Every breath ached, the stitch in his side almost unbearable. It was like instead of oxygen he was bringing in breath after breath of nails, scraping his throat and stinging his lungs. But still he ran on, jumping over logs, swatting away branches that seemed to appear right in front of him in the dense, dark foliage.
He'd cross a stream or jump ever widening gaps in the ground, the bottoms not even visible, and think that maybe he'd outrun it. But then he'd take a moment to look back, a glimmer of hope taking hold of him. That's when he'd see the inferno still burning, and it'd be as if the hope flew away, ripping out a chunk of his willpower with it. And still it rushed toward him, actively pursuing him with a mind of its own, leaping the gaps of the canopies and burning even the most saturated of materials.

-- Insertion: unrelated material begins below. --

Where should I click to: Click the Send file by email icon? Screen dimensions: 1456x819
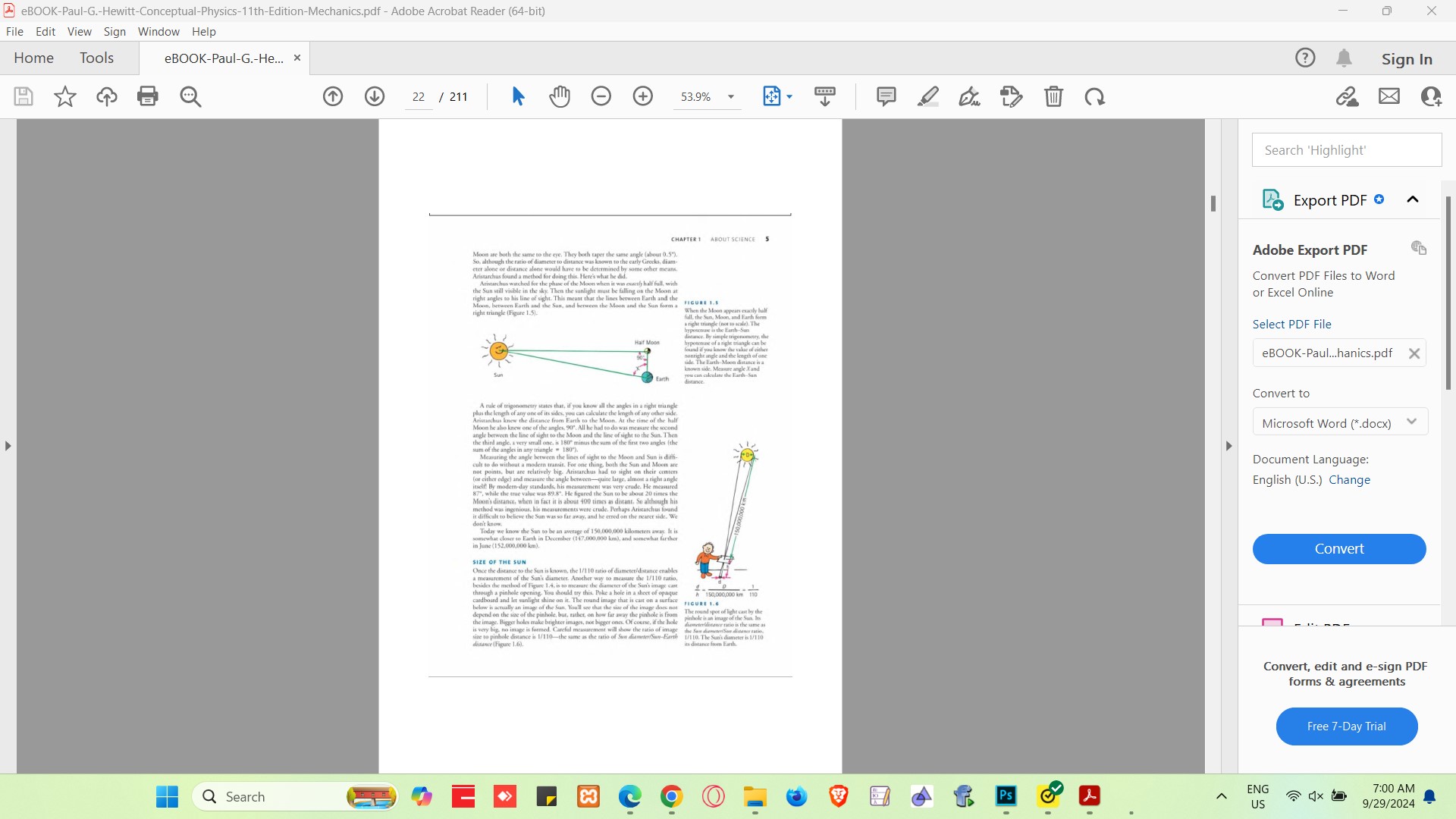click(x=1389, y=96)
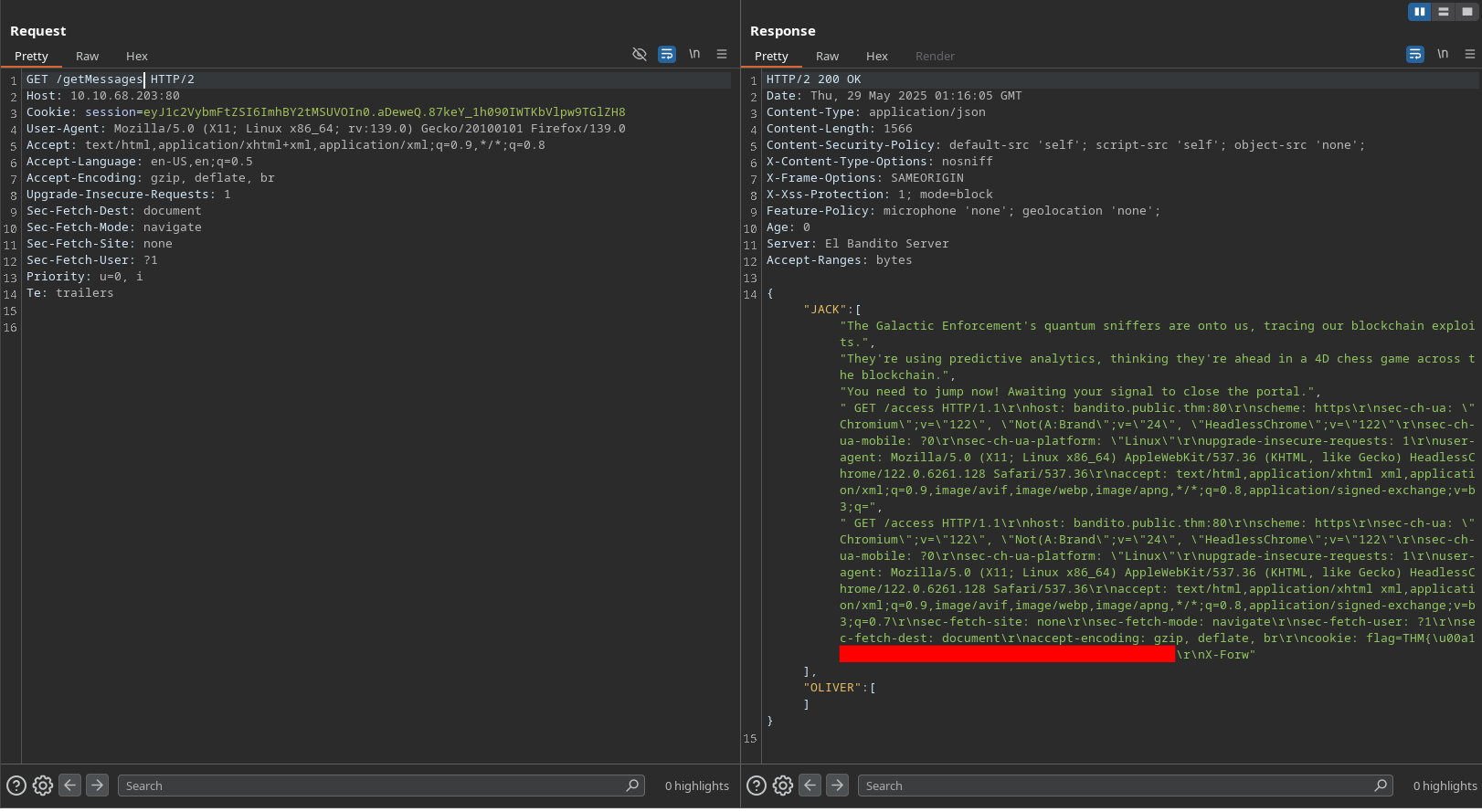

It was drawn to him. How he didn't know. It was one of the many things he didn't know. Like what he had been doing before the fire had started. The first thing he could remember was running, the fire already behind him. He remembered his first name, Dominick, but not his last. He remembered he had a mother, a father and two younger siblings. But not what any of them looked like, acted like, or even if he had brothers or sisters.
He didn't know how long he'd been running. That one really upset him. An hour? A day? It was as if time didn't exist anymore. But it did, and he knew it. He could feel the fatigue in his limbs, the ever increasing burn in his legs.
And he knew, if something didn't happen, the fire would win.